We crafted similar messages that resonated in favor of change. Having a woman’s perspective included in the boardroom and executive suites of corporate America is touted as good for business. Making credit available for women entrepreneurs provides jobs, stimulates the economy, and, on a micro level, feeds families and educates children. Improved quality of life for professional women redounds favorably to a better quality of life for male peers. When interested parties are convinced that change advantages society, rather than only women, we make progress toward equality.
Philosophically, this is troubling. Until women’s equality is recognized, we must continue to manipulate public interest to obtain fairness. But only so much progress can be made by spinning women’s issues as public-interest issues.
Although our society gains greatly from diversity, certain issues solely belong to women and certain fights primarily benefit women. Sometimes the game is zero-sum, and gains for women do come at the expense of individual men: The more women who find berths at the top, the fewer positions available for men.
The mission of Vision 2020 is to achieve gender equality in time to celebrate the centennial of the 19th Amendment. The brave suffragists counted on us, the women of future generations, to use the vote to assure gender equality.
The United States spoke for individual freedom by ratifying our Constitution more than 230 years ago. Our Constitution provides for equal protection of our laws, but it does not specifically mandate gender equality. Since that time, country after country has adopted a constitution that confer gender equality, most recently Zimbabwe and Tunisia.
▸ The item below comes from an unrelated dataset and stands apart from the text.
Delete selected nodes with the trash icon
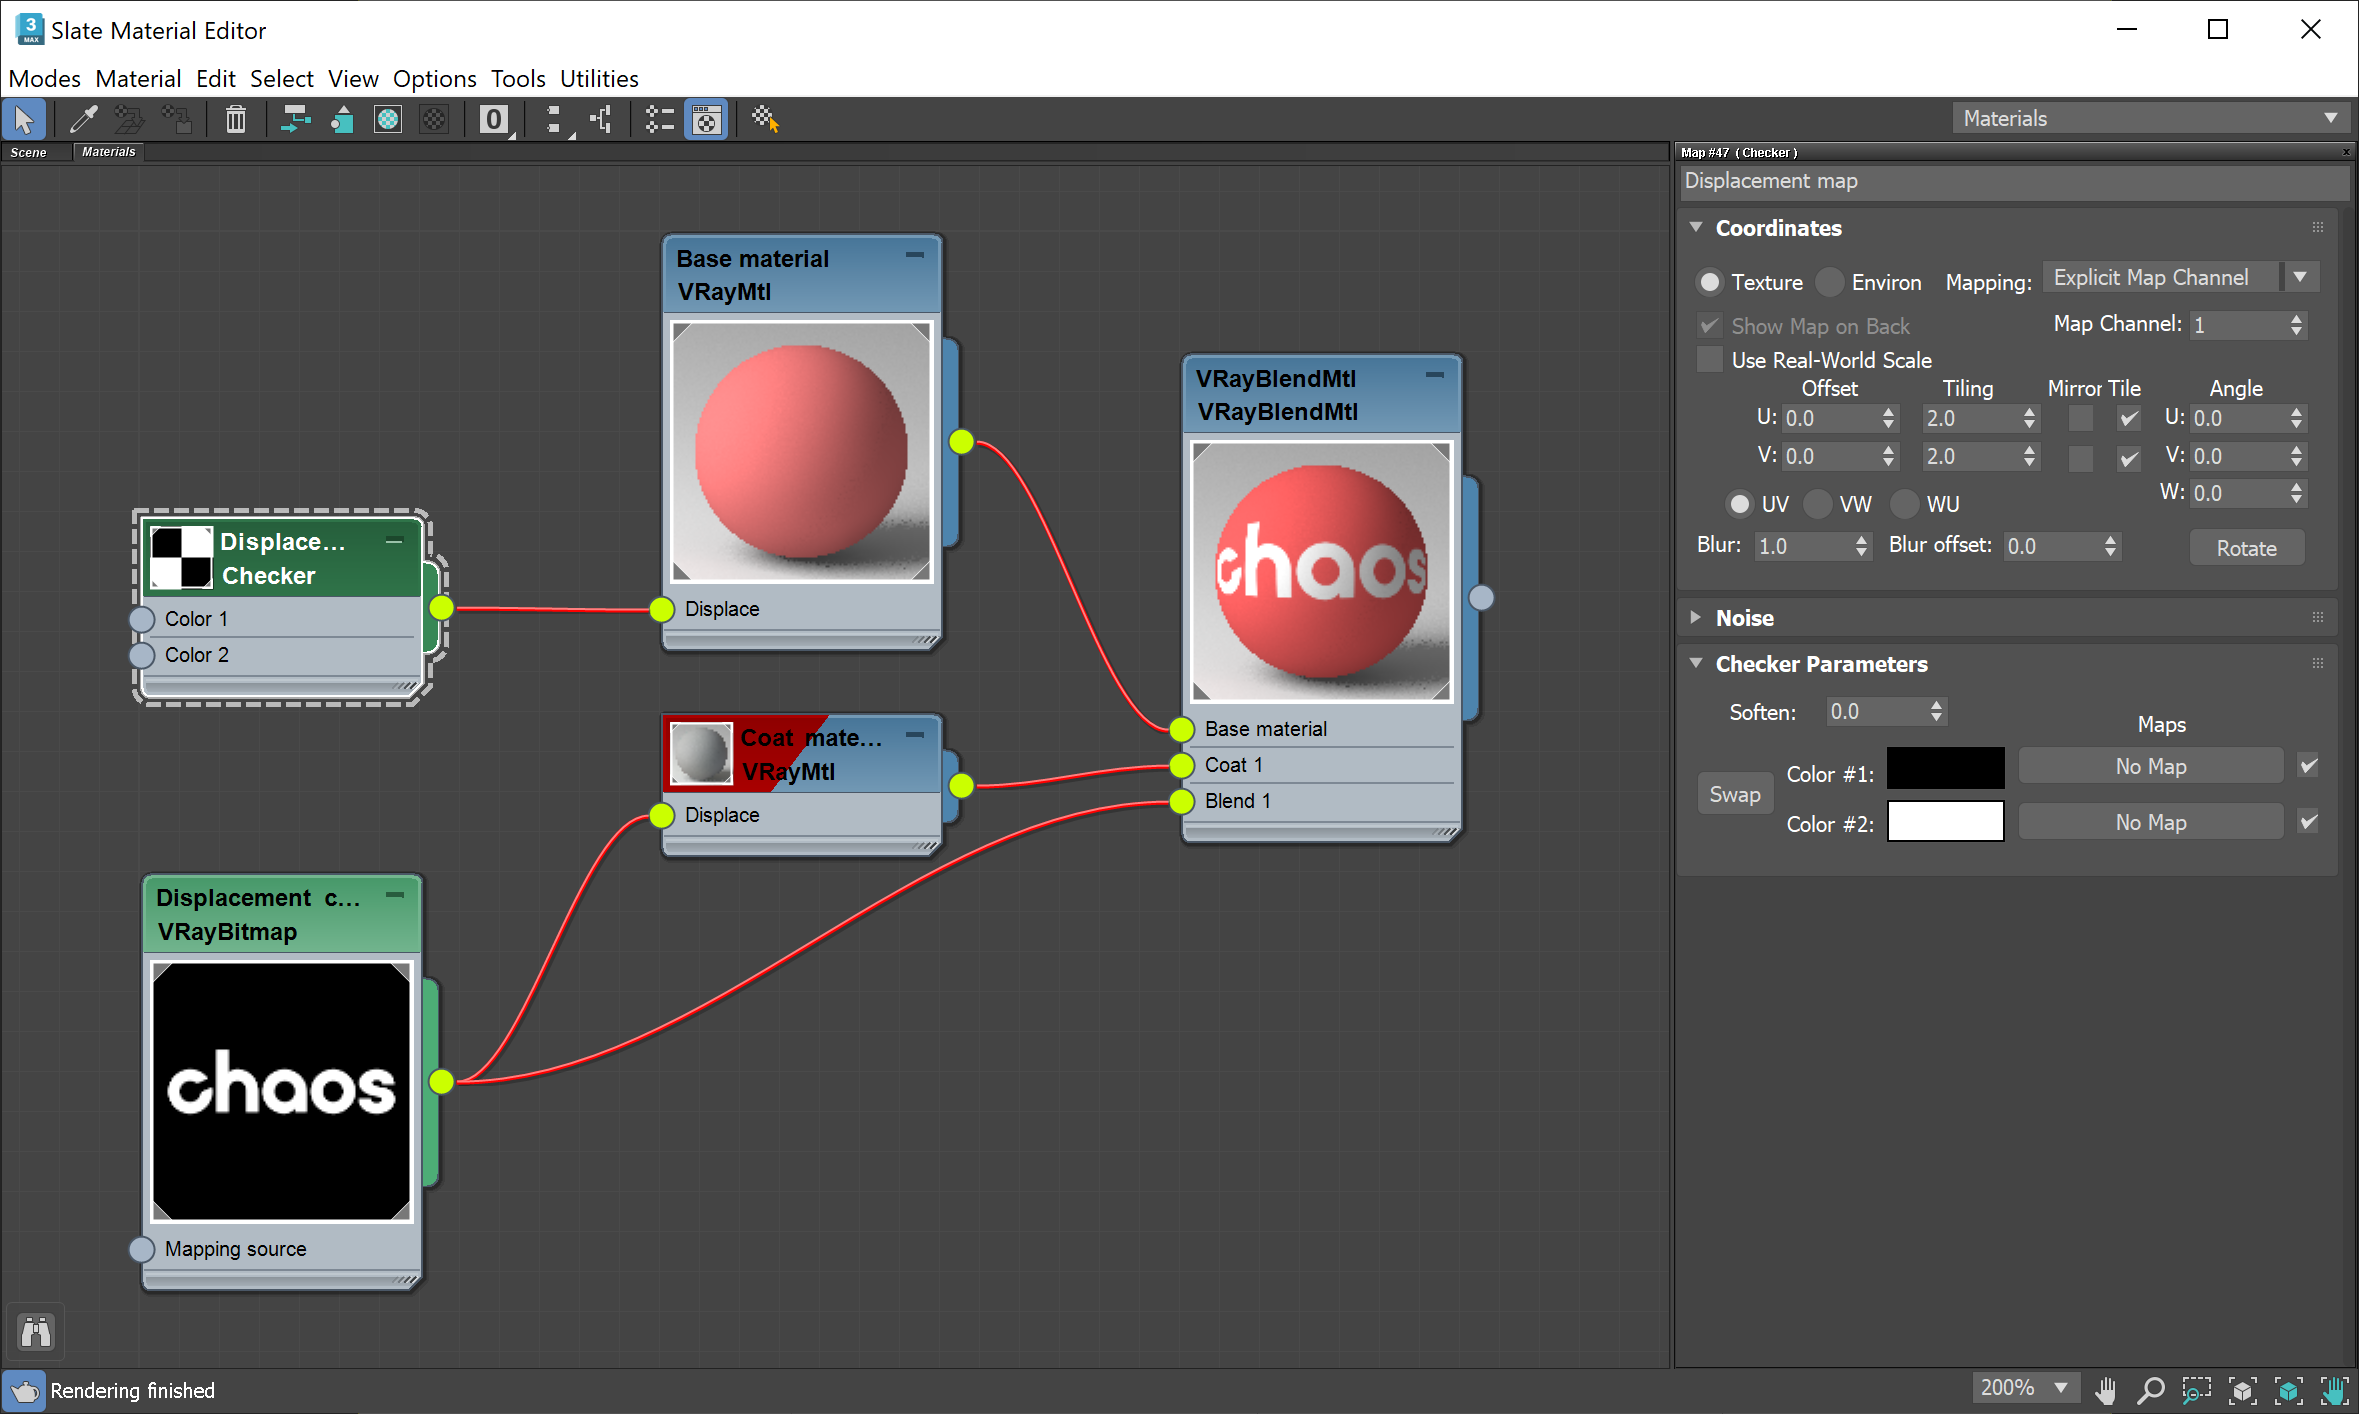This screenshot has width=2359, height=1414. tap(236, 119)
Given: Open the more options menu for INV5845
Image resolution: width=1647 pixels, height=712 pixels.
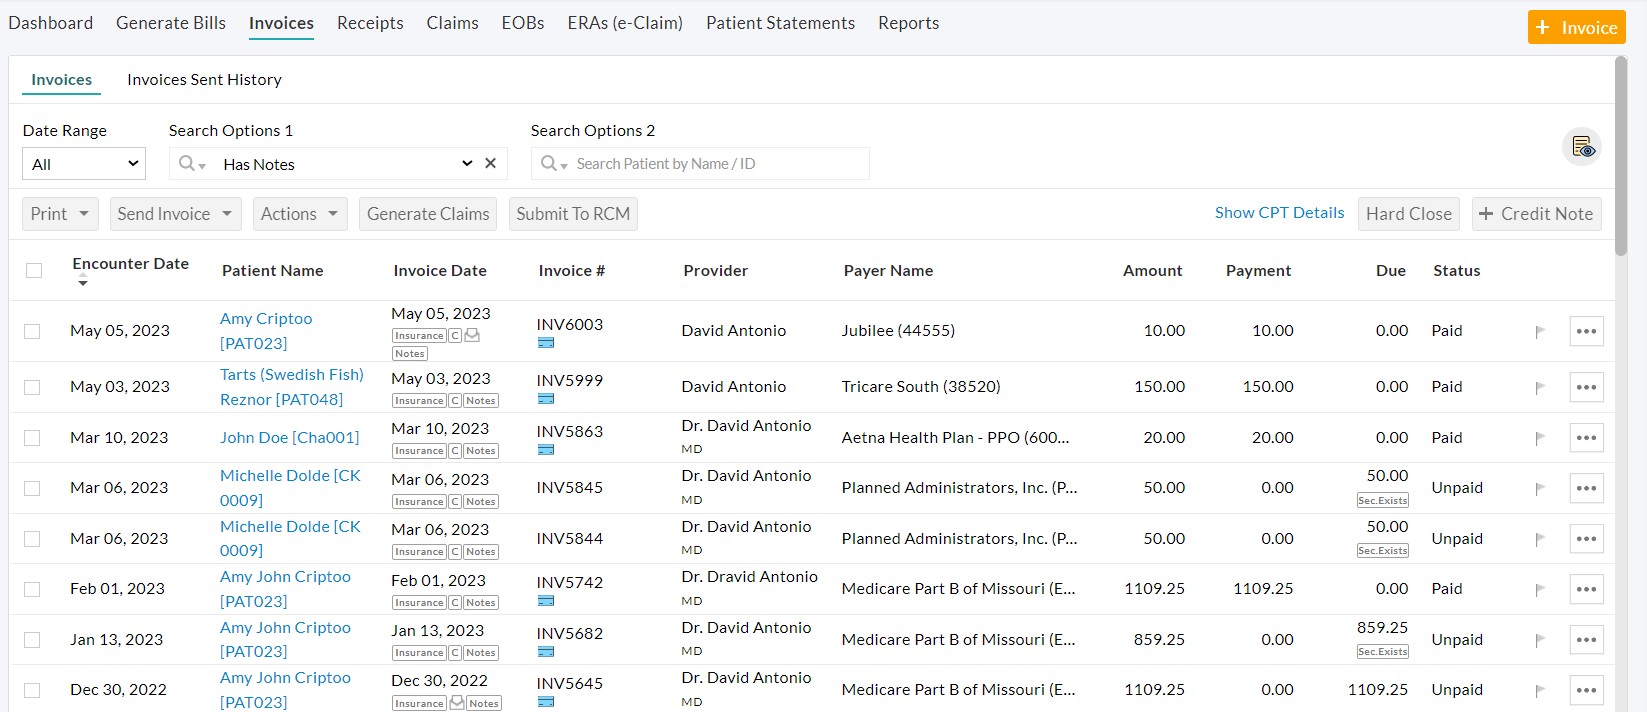Looking at the screenshot, I should [x=1586, y=488].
Women are told that, because we have achieved equality and barriers are melting away, a constitutional amendment is unnecessary. Or it would be largely symbolic and not worth the effort. Or that formal equality cannot incorporate the concept that women and men are different, with different needs, strengths, and weaknesses. Instead of a constitutional amendment, we relegate gender equality to legislation and court interpretation.
It is time to affirm that equality of opportunity, pay, and respect, and a standard of fairness applied equally to men and women, are fundamental principles of our country, and are not subject to the whims of our Congress and the political composition of our Supreme Court.
We must publicly, noisily, and brilliantly radiate courage and demand gender equality.